_Dataset records:_
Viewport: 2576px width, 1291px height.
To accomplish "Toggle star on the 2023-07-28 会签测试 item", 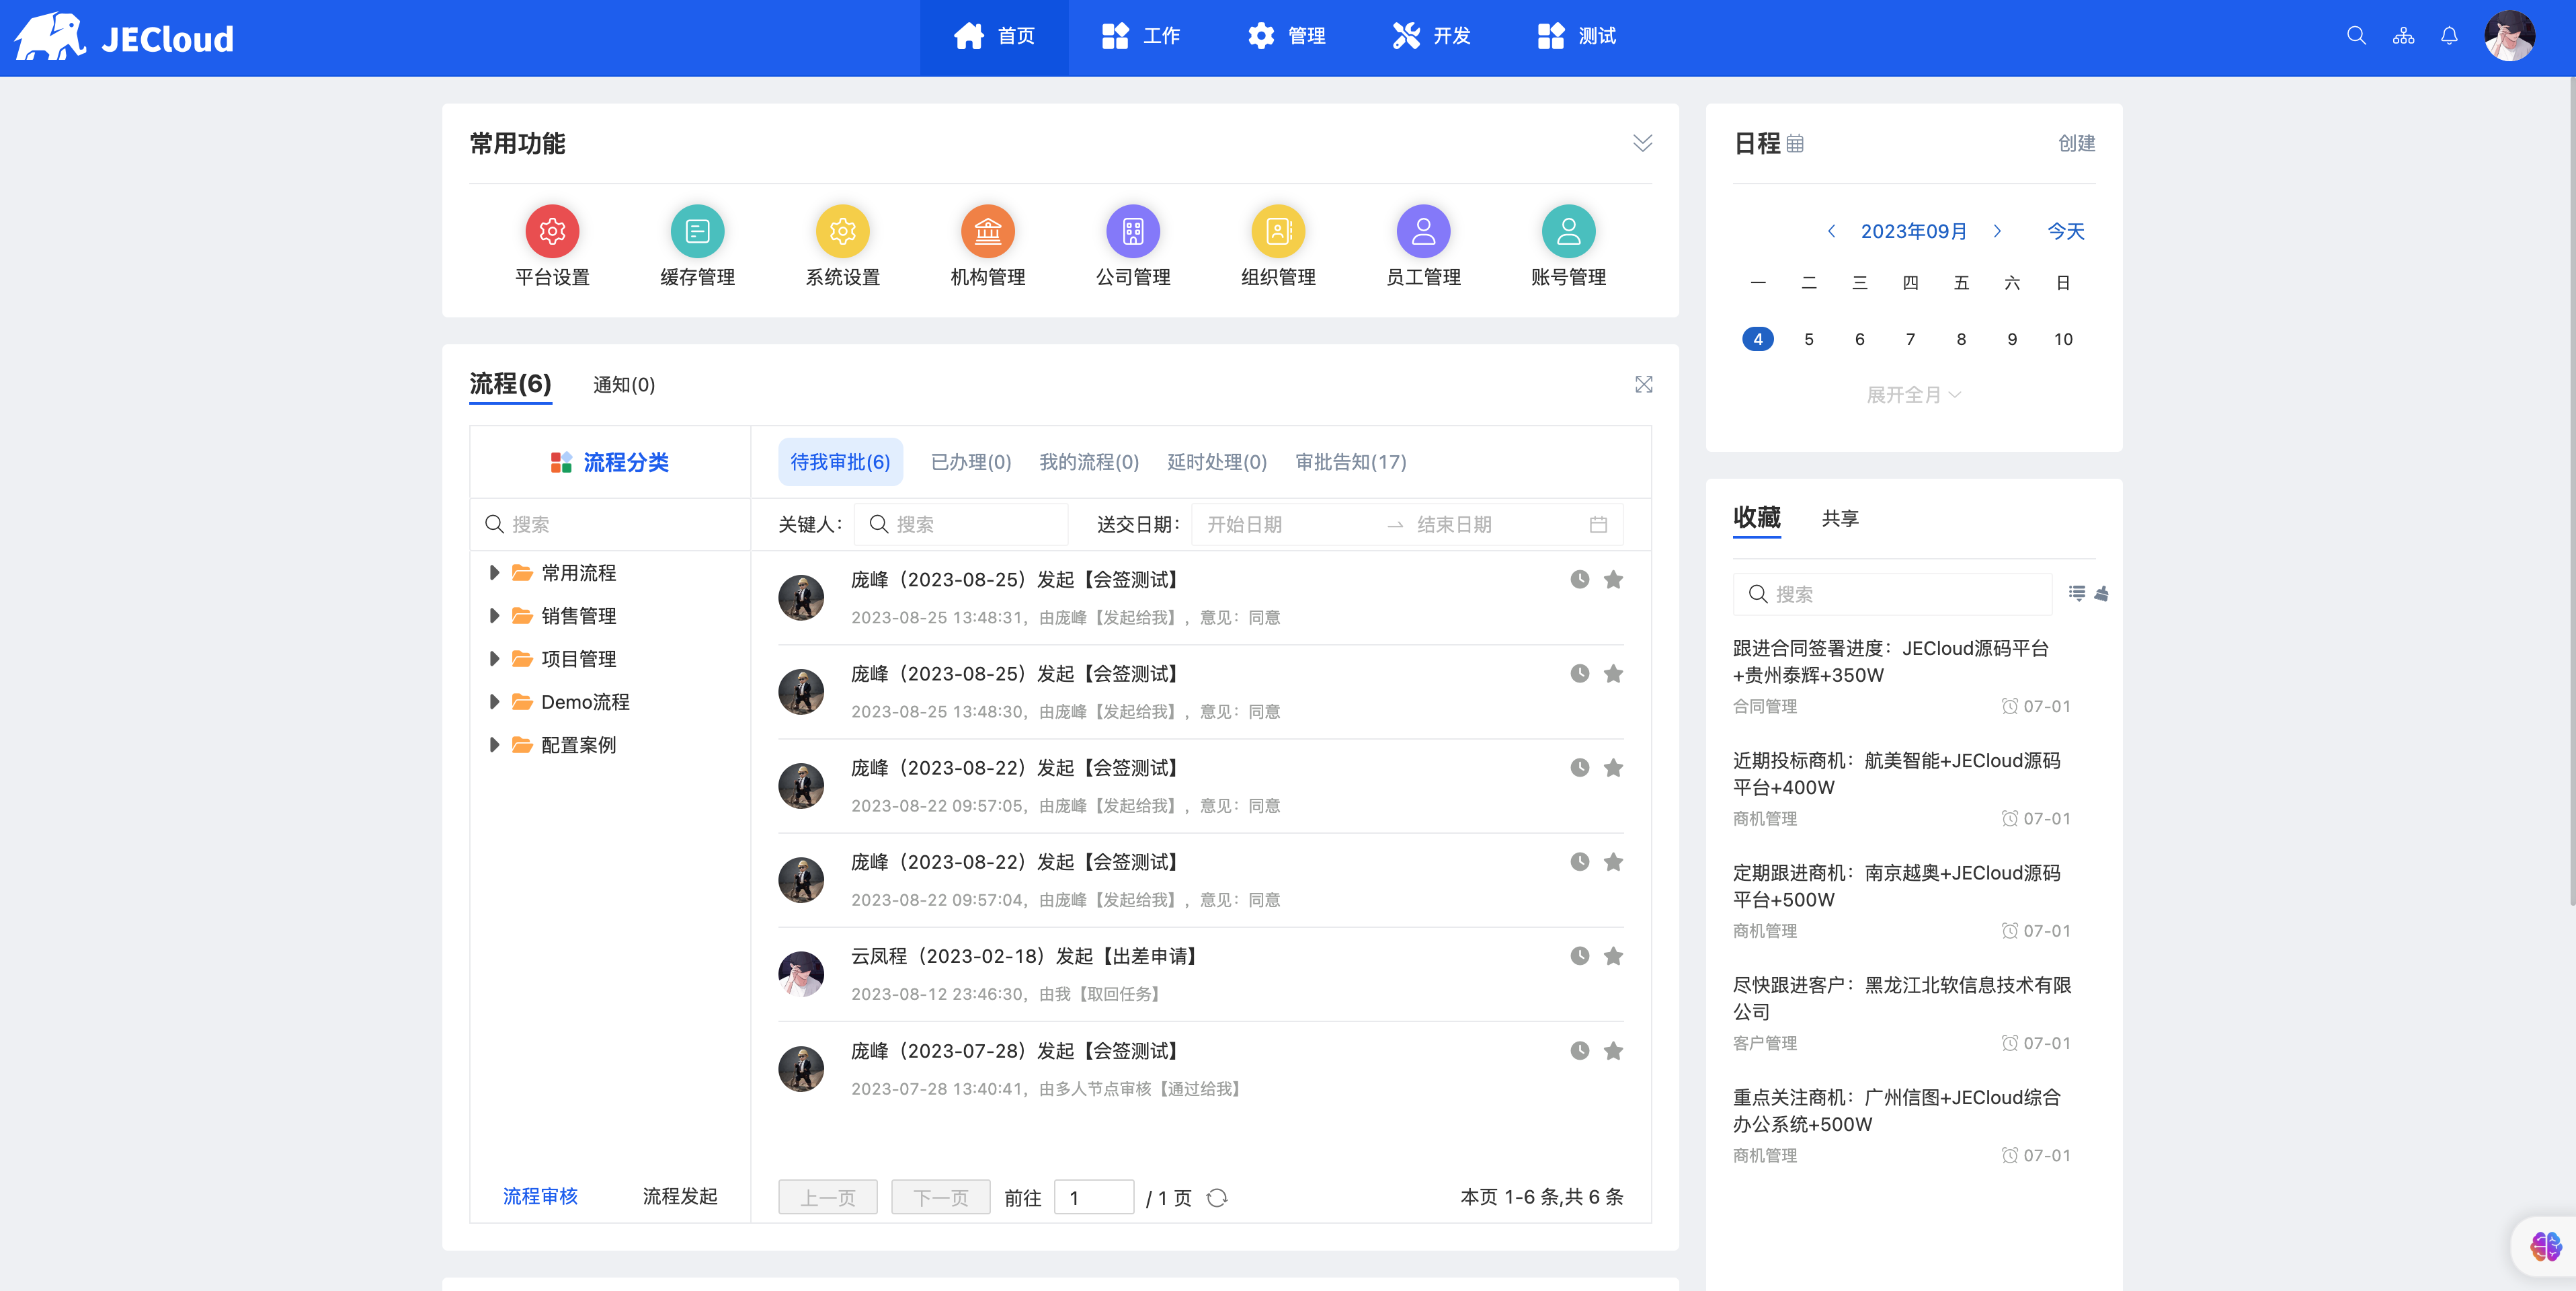I will (1613, 1051).
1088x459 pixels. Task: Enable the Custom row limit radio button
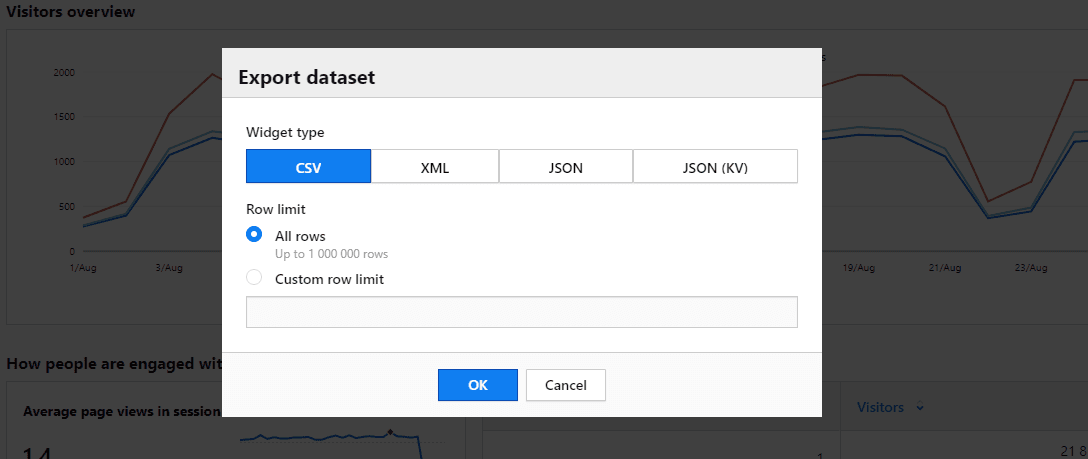point(254,278)
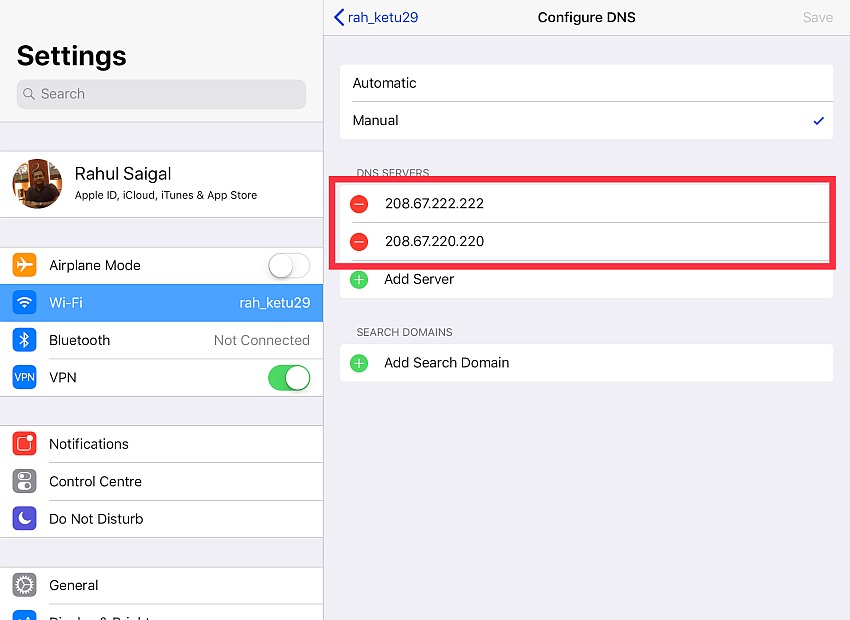
Task: Tap plus icon beside Add Search Domain
Action: pyautogui.click(x=359, y=363)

_Exercise brief:_
Can you return everything in the material from the line containing "1088x459 pixels. Task: Enable" down to its very end, word for word, without including the pictures?

_Response to the exercise:_
1088x459 pixels. Task: Enable the Custom row limit radio button
point(254,278)
Task: Tap plus icon beside Add Search Domain
Action: pyautogui.click(x=359, y=363)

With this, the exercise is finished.